Johns Hopkins Establishes Center to Prevent Child Sexual Abuse
The Johns Hopkins Bloomberg School of Public Health is establishing a new research center dedicated to the prevention of child sexual abuse. The Moore Center for the Prevention of Child Sexual Abuse will promote a public health approach to prevent child sexual abuse, which will include research, policy analysis and education. The Moore Center is believed to be the first academic research center focused on the prevention of child sexual abuse.
“Our overarching goal is to move our nation’s response to child sexual abuse from a criminal justice orientation, focused on after-the-fact responses, to a more comprehensive approach that focuses significant resources on the prevention of child sexual abuse,” said Elizabeth Letourneau, PhD, founding director of the Moore Center and associate professor in the Bloomberg School’s Department of Mental Health. “Our goal is to bring public health expertise and perspectives to the complex policy issues related to the prevention of child sexual abuse.”
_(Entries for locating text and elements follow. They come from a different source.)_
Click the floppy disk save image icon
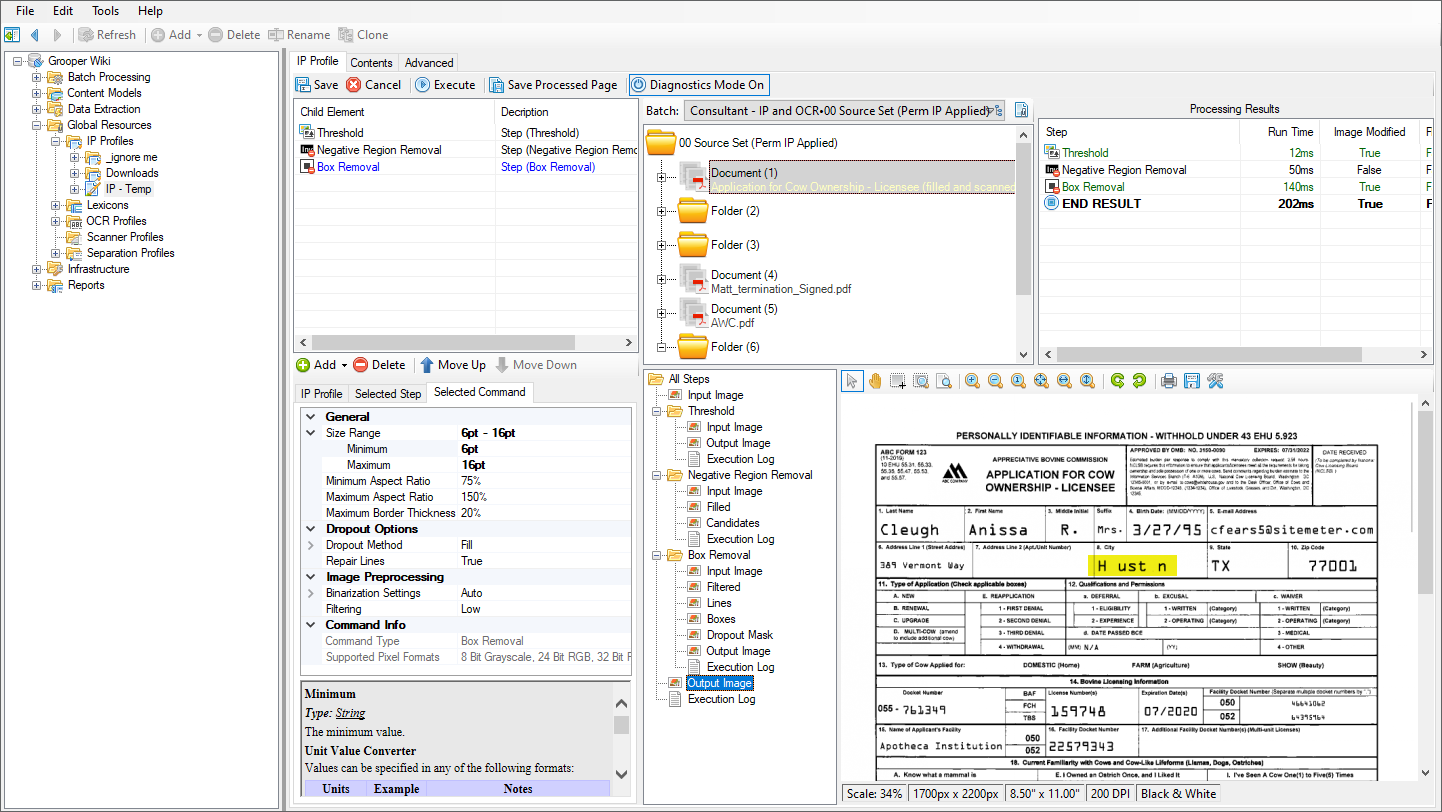1191,381
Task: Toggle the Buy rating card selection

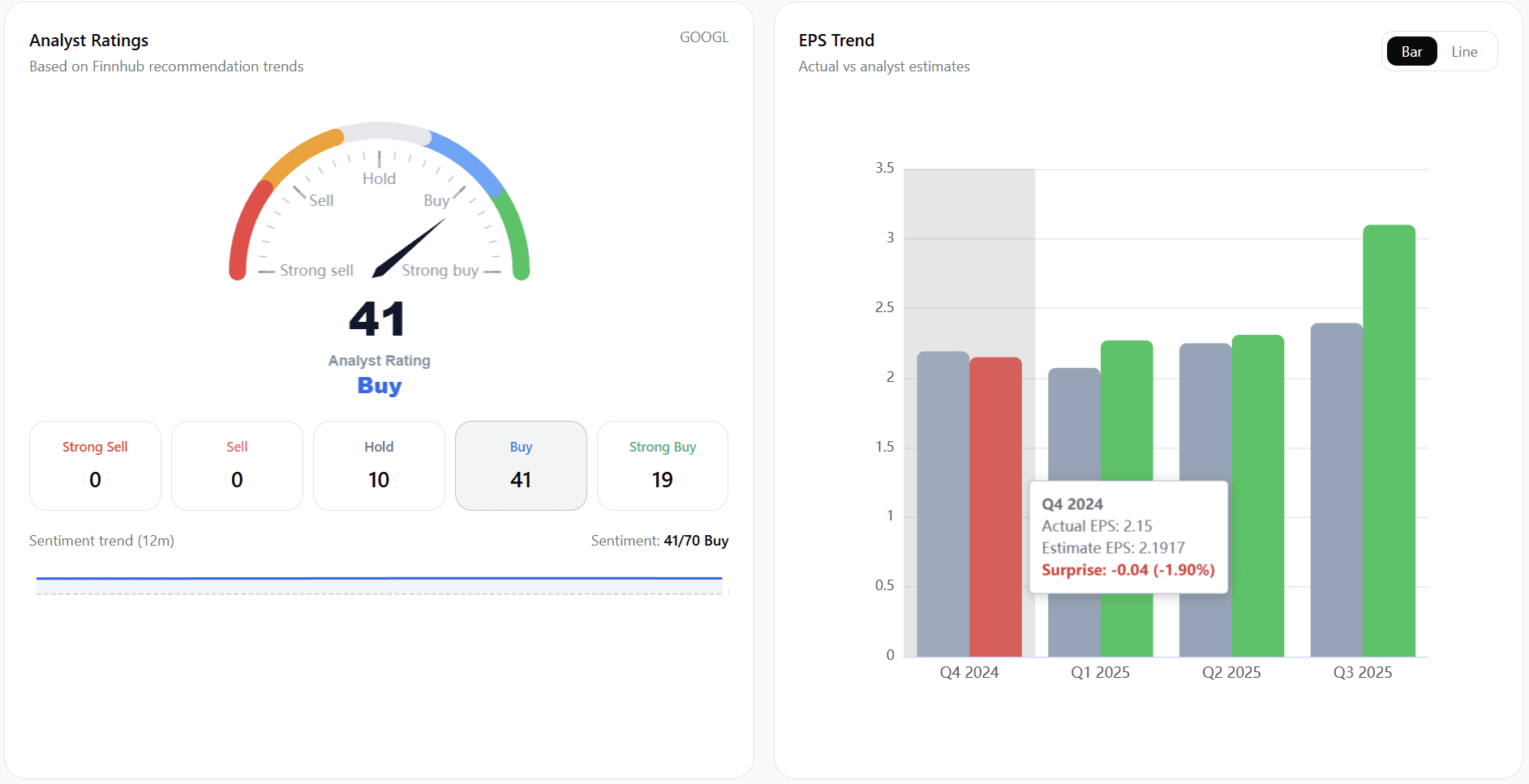Action: click(x=520, y=465)
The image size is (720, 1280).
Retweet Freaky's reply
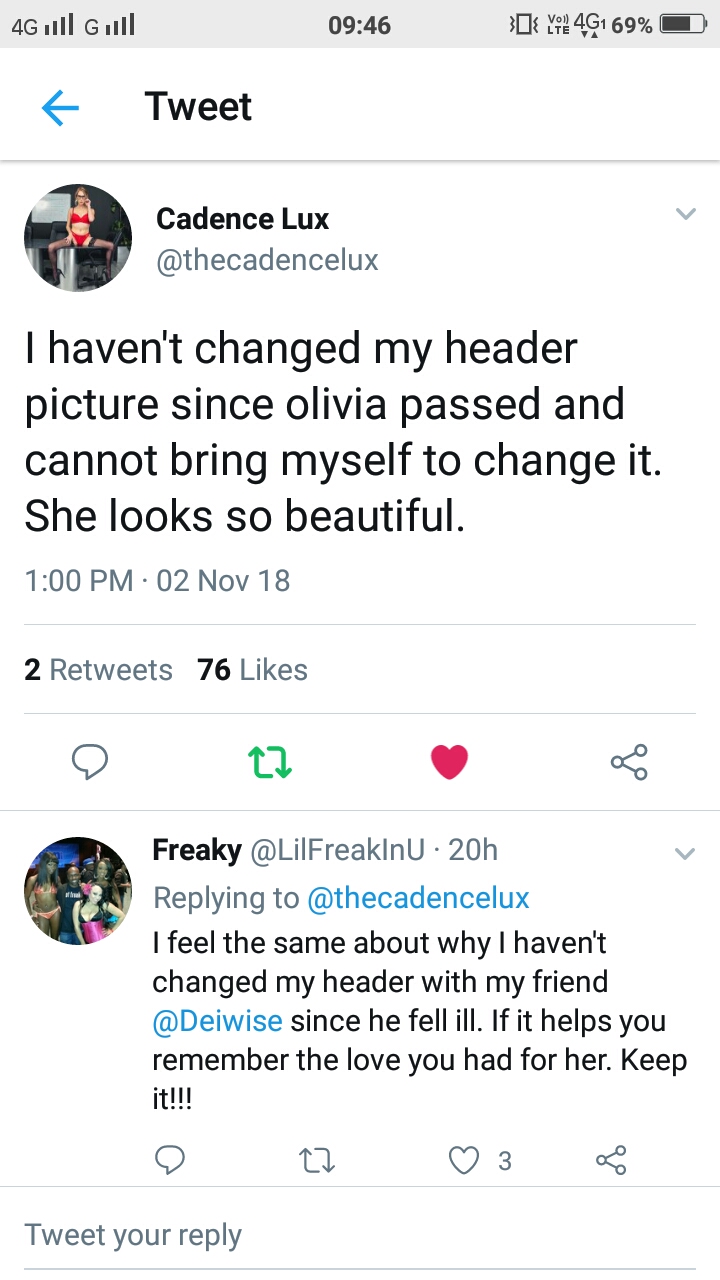pos(316,1160)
The Moore Center was established with a gift from Stephen G. Moore, MD, MPH, and his wife, Julia. Stephen Moore earned his master of public health degree from the Bloomberg School in 1993.
“We are grateful to Steve and Julia for their commitment to this important issue,” said Michael J. Klag, MD, MPH, dean of the Bloomberg School of Public Health. “Theirs is a transformational gift. The principles of prevention and population-based interventions have been successfully applied to a host of issues, such as injury and maternal mortality. It is past time to do the same for child sexual abuse prevention.”
Child sexual abuse affects approximately 27 percent of all women and 16 percent of all men in the U.S. In addition to the immediate trauma of experiencing sexual abuse, typically by someone trusted by and well known to the child, child sexual abuse is associated with increased risk for a wide range of subsequent problems such as anxiety and depressive disorders, schizophrenia, bipolar disorder, and drug and alcohol disorders. Effectively preventing child sexual abuse would greatly reduce the mental health burden in the U.S.